New PowerEdge packs punch
Ninth-generation Dell server steps up the speed, storage, and serviceabilityFollow @pvenezia
I began my testing by comparing the performance of the 2950 against a Dell PowerEdge 2800 armed with two single-core 3.6GHz EM64T CPUs and 4GB of RAM. All tests were conducted on RHEL (Red Hat Enterprise Linux) 4, Update 4, because the hardware in the 2950 is not supported by older versions.

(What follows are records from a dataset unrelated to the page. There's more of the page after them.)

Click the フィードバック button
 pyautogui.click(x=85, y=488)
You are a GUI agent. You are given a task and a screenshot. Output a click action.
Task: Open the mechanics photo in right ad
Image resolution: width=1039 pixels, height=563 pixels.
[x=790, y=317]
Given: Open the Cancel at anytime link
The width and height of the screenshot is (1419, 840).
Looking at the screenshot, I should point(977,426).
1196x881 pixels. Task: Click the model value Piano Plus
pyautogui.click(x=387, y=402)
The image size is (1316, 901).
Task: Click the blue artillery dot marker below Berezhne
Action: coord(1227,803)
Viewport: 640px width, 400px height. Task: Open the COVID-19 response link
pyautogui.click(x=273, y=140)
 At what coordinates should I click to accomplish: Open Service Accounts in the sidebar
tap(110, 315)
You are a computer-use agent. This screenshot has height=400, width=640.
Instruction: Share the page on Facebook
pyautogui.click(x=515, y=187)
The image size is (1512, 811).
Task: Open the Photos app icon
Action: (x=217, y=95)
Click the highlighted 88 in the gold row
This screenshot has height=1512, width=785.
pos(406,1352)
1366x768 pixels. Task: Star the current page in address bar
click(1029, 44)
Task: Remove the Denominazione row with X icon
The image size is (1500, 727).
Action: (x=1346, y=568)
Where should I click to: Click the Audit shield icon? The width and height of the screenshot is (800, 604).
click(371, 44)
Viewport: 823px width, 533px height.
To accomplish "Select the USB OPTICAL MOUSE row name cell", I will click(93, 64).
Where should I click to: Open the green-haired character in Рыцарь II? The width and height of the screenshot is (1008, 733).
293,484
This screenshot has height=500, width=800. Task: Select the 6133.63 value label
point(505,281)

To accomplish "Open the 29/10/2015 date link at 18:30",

The 2950 easily bested the 2800, showing a performance increase of 20 percent in static page requests per second as measured by the ab benchmarking tool against a static page that was 18KB in size. I then ran the MySQL benchmarking suite against both servers from a third lab server and found the results were even more in favor of the 2950, which showed a gain of nearly 30 percent over the 2800 across all tests, finishing in 1,068 seconds. The CPU utilization was nearly identical in both servers.
Click for larger view.
On the management side, the 2950 offers the DRAC (Dell Remote Access Card) 5. Now combining the functions of prior DRACs and the BMC (Baseboard Management Card), DRAC 5 offers IPMI 2.0 support, a Web interface that allows admins to power the system on or off remotely, and virtual media and console support. This new DRAC is much more informative and useful than its predecessor.
It isn’t surprising that the next generation of server products from Dell offers more performance for similar money, but the array of updates in this generation is worth noting, from the SAS and SATA disk options to the updated PERC RAID controller, refreshed DRAC, and support for the newest Intel chips. It’s a solid server that improves on a long heritage.